The case involves the same general equitable doctrines considered in
Empire Steam Laundry
v.
Lozier,
The salient facts presented here are in most respects identical with those of the Empire Steam Laundry case, and require, therefore, only brief mention. The court found that plaintiff is a corporation engaged in the laundry business in the city of' Oakland, conducting its business in substantially the same fashion as did the Empire Steam Laundry. The defendant, formerly the independent owner of a certain laundry route in Oakland, known as route No. 4, had, on April 5, 1908, sold all his right and title in the route to the *29 plaintiff, and thereafter became one of its drivеrs and solicitors. He was supplied with an automobile by the plaintiff and everything necessary to enable him to serve well the plaintiff’s customers and discharge the duties for which he was employed, without cost or expense to himself.

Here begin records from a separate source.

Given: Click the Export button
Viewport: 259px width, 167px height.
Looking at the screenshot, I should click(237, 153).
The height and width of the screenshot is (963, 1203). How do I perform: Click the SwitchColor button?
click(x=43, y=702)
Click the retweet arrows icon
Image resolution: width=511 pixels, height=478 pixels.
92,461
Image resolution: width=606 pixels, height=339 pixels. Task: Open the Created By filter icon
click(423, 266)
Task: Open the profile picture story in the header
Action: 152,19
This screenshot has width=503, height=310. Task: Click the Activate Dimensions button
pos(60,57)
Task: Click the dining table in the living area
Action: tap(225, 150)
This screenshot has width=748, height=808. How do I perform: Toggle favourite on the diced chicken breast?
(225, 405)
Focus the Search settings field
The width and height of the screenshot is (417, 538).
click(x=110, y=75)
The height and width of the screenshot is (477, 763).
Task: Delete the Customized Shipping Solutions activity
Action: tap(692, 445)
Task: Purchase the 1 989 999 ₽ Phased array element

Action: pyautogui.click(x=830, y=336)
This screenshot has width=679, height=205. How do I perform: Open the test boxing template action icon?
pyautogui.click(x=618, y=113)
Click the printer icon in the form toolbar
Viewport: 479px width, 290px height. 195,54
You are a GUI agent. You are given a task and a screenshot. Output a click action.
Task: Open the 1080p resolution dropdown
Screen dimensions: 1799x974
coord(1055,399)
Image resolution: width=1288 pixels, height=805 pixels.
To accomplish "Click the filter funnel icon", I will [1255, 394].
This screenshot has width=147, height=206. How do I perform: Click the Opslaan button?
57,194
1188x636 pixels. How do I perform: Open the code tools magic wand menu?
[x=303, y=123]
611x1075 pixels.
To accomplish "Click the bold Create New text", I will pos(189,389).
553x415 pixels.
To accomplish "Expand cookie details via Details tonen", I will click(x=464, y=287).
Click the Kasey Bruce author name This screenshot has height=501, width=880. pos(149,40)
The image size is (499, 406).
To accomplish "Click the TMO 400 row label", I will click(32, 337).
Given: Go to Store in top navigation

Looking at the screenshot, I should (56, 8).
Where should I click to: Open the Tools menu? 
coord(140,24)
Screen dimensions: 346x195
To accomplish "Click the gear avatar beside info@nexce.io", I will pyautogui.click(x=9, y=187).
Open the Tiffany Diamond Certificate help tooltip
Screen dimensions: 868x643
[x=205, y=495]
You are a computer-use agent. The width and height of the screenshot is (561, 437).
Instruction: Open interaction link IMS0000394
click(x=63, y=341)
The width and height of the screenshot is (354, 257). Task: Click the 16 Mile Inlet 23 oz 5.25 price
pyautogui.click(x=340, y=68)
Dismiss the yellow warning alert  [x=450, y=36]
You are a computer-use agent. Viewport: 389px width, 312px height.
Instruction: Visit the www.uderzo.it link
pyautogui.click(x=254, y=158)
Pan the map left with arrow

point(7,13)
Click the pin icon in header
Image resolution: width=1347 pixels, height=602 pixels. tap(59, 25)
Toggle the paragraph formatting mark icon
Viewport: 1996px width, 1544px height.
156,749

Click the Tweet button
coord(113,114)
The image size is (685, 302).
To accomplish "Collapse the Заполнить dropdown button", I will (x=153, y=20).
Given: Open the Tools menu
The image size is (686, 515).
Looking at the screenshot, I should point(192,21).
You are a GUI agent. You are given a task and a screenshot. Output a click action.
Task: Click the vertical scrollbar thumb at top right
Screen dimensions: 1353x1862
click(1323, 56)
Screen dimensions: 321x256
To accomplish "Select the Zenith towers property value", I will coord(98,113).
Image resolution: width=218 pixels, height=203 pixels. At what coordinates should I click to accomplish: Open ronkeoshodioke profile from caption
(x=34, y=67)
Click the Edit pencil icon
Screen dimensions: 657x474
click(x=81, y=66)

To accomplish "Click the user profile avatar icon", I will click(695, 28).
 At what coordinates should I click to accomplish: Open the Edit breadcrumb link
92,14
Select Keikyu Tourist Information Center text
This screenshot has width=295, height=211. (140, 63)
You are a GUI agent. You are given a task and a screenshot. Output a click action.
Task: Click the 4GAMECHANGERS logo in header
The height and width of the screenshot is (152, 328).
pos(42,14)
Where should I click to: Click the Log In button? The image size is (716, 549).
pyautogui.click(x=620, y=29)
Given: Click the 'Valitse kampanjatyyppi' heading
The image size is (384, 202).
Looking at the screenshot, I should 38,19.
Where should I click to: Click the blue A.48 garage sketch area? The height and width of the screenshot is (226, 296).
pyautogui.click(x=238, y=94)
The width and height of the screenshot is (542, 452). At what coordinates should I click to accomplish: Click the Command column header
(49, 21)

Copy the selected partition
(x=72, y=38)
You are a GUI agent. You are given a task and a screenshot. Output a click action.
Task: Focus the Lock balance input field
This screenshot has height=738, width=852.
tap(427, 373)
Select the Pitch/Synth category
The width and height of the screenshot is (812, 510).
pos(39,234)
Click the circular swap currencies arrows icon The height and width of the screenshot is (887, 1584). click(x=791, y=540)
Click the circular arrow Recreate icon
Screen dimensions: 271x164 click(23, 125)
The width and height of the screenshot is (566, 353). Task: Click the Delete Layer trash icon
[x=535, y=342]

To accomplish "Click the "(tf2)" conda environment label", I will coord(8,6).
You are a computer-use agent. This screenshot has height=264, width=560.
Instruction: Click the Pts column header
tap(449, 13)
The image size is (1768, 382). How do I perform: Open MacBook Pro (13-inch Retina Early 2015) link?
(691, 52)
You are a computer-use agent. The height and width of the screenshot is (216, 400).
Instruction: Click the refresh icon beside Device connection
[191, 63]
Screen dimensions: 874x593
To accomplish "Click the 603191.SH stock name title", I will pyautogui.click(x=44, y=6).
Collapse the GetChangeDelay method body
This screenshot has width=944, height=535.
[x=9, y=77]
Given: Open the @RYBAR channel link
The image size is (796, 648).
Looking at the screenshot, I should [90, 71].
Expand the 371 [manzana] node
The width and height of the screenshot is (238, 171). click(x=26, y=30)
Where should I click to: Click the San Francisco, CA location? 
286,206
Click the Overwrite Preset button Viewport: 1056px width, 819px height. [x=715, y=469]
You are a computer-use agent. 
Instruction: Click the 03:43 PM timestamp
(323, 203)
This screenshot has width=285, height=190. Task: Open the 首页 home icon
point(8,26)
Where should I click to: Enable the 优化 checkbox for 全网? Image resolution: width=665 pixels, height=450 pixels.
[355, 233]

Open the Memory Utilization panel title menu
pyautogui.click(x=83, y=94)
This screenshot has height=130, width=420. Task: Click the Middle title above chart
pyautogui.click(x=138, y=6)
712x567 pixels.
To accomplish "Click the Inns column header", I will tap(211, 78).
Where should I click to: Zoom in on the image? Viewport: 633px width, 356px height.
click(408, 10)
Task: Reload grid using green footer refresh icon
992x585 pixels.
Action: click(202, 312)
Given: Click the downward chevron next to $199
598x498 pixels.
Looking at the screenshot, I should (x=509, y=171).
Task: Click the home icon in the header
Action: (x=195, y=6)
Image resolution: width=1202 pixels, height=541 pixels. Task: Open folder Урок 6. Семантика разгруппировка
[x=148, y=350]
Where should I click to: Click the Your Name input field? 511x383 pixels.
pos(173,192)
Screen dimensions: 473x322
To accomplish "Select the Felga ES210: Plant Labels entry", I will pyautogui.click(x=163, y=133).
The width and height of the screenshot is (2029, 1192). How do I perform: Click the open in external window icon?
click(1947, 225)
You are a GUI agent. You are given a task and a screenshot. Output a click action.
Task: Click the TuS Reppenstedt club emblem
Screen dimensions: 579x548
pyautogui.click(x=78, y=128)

For about five years he was employed to canvass orders for laundry work along route No. 4 from house to house, to collect and return the clothes, and to keep cоnfidentially, in a list specially prepared by the plaintiff, all the names and addresses of plaintiff’s customers, together with the day of the week when their laundry should be called for, and the place where the samé should be gathered up and delivered. It is not questioned that the information thus obtained by the defendant constituted trade secrets of great value to the plaintiff. On April 5, 1913, the defendant left the plaintiff’s employ without notice or warning, and immediately thereafter commenced soliciting for a rival laundry the patronage of the persons whose names he had ascertained while in the employ of the plaintiff. Thereafter he called for and gathered up bundles of laundry and unlaundered goods, but “so far as plaintiff has been able to ascertain by inquiries from its said patrons, said patrons did not know that the unlaundered goods called for by defendant were being collected for and being laundered by a laundry other than the laundry of plaintiff herein; ’ ’ It does not appear, however, that the defendant had entered into any contract of employment prohibiting such action on his part. But the court further found:,“That if defendant is not restrained from soliciting, diverting, and taking away said customers of plaintiff, seventy (70) per cent of said tradе will be forever lost to plaintiff, to its great damage.”
Other facts are pleaded and referred to in the briefs, but were not found to be supported by the evidence. And certain matters occurring after the issuing of the preliminary restraining order are mentioned by counsel, but no supplemental pleadings were filed. None of these matters can properly be considered.
Dpon the findings made, plaintiff was awarded a permanent injunction “restraining and enjoining said defendant, his agents and employees . . . from in any manner soliciting, but not from receiving-, laundry work from any of the persons who were customers of plaintiff prior to the fifth day of April, 1913, along or upon that certain route known *30 and designated by plaintiff and defendant as route No. 4, of the New Method Laundry Company, in the city of Oakland, and attended to by said defendant, while said defendant wаs employed by plaintiff; and from in any manner attempting to induce any of said customers of said plaintiff, either directly or indirectly, to withdraw any of their business, custom, or patronage from plaintiff.” (Italics ours.) The court did not award damages for the injuries alleged in the complaint to have arisen out of the immediate loss of trade. The appeal, however, is taken solely from the refusal to include in the judgment an order restraining the defendant from receiving laundry work of the persons designated.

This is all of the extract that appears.